As the measles outbreak in the Pacific Northwest continues to worsen, an Arizona House panel has approved multiple bills to expand vaccine exemptions in the state, the Arizona Republic reported Friday.
The paper reported the state House Health and Human Services Committee approved three bills with 5-4 votes and support from Republican lawmakers. Representative Nancy Barto, who sponsored the bills, claimed that the bills aim to “strike that balance” between arguments on “both sides” and that vaccinations are “not a one size fits all option for every child.” The aims of the bills include expanded exemptions for religious reasons as well as axing a requirement that parents or guardians sign a document in order to opt out of vaccinations.
But health officials have warned of the potential dangers of allowing further exemptions in the state. Bob England, former director of the Maricopa County Department of Public Health, told the Arizona Republic in a separate report published Saturday that an outbreak in the Phoenix area could result in a devastating public health issue:
“We don’t have the lowest immunization rates or the highest exemption rates in the country. But we’re so big that if you get an outbreak here — let’s say a case of measles drops into one of those schools with a really low (vaccination) rate — and you get several new cases of measles right away,” England said.
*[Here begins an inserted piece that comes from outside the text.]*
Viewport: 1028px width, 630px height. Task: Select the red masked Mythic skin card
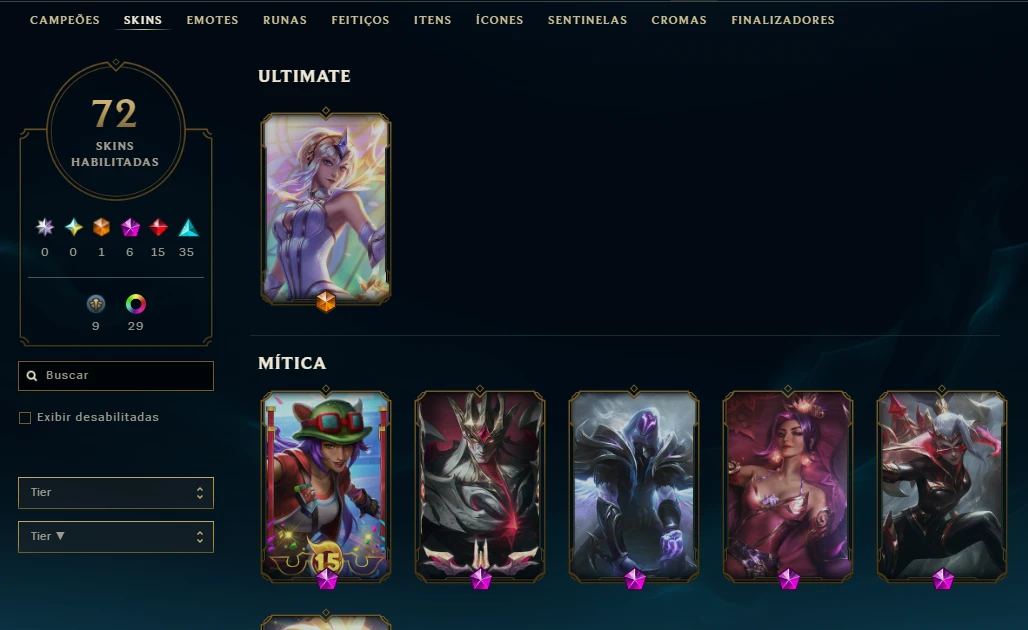coord(942,486)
“We’re big enough and our population moves around enough that there’s just a really high chance, I think, that you’d get enough cases from those initial ones to make for a really widespread, ongoing outbreak.”
Meanwhile, the measles outbreak in the Pacific Northwest that hit Oregon and Washington at the start of the year has worsened. The Washington State Department of Health reported this week that 66 cases of measles have been confirmed, with one in King County and 65 in Clark County where the outbreak is concentrated. The Oregonian reported Sunday that as many as five cases have been confirmed in its state.
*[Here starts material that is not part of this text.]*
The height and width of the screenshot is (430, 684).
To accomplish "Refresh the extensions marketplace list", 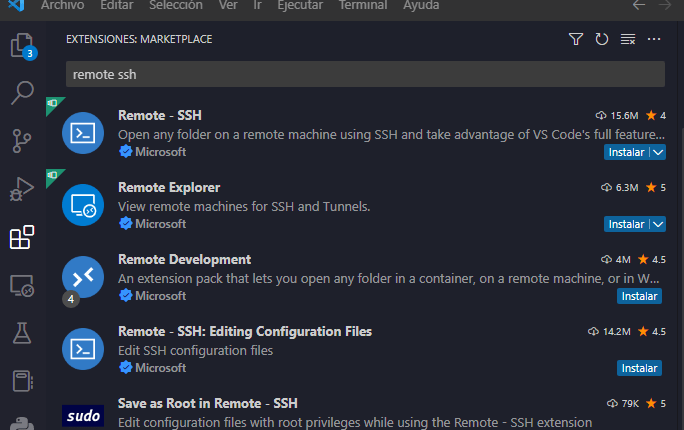I will [602, 39].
Clark County Public Health noted that 47 of the confirmed cases in the area were in children 10 years of age or younger. Of the 65 total cases in the county, 57 of those were in individuals who weren’t vaccinated, and two individuals only received one dose of the measles, mumps, and rubella vaccine rather than the recommended two.
Washington state lawmakers recently advanced a bill to limit exemptions for vaccines for school-age children. The Health Care and Wellness Committee endorsed the bill 10-5 with support from Democrats and its sponsor Representative Paul Harris, who was the only Republican vote in favor of the bill.